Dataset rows
■ ■ ■ ■ ■

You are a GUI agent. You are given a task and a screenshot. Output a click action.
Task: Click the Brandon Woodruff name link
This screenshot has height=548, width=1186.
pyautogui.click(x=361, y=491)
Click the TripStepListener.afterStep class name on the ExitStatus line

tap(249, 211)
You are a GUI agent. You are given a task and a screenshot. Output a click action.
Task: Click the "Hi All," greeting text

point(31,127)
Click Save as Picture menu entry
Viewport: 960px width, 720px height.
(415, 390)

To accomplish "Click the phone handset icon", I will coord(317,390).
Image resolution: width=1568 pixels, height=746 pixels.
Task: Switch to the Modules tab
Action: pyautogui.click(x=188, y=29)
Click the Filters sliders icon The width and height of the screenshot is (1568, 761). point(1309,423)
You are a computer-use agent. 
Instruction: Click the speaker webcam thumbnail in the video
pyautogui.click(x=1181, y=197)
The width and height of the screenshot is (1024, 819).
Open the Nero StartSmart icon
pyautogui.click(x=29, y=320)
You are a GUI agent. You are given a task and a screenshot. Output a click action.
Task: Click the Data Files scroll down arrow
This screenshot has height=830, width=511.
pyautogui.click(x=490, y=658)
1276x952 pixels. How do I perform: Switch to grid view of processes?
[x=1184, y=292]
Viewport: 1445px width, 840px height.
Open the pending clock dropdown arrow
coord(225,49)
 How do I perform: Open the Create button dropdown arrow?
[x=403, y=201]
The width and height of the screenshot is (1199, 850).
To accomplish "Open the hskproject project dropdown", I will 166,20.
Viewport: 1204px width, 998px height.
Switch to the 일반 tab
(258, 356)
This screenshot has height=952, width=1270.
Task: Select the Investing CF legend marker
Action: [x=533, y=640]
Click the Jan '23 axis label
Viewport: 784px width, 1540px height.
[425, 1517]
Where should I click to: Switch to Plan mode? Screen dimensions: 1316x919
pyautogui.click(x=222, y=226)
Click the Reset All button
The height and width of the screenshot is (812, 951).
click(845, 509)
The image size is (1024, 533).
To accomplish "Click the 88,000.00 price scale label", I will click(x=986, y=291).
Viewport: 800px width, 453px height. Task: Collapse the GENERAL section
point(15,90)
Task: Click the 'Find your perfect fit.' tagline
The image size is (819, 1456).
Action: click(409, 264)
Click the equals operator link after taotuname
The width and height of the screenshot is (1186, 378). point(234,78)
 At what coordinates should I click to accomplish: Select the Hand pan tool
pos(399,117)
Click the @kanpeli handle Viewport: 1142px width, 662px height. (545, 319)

■ ■ ■ ■ ■

WHAT YOU HAVE TO DO:
Output the listing above, everything from the line containing "The width and height of the screenshot is (1024, 819)." down to the line containing "coord(225,49)", as a two-column CSV with the header instruction,action. Each row pairs one text with its answer, each in its own quoted field and with line breaks replaced by spaces.

TASK RESULT:
instruction,action
"The width and height of the screenshot is (1024, 819). Open the Nero StartSmart icon","pyautogui.click(x=29, y=320)"
"You are a GUI agent. You are given a task and a screenshot. Output a click action. Task: Click the Data Files scroll down arrow This screenshot has height=830, width=511.","pyautogui.click(x=490, y=658)"
"1276x952 pixels. How do I perform: Switch to grid view of processes?","[x=1184, y=292]"
"Viewport: 1445px width, 840px height. Open the pending clock dropdown arrow","coord(225,49)"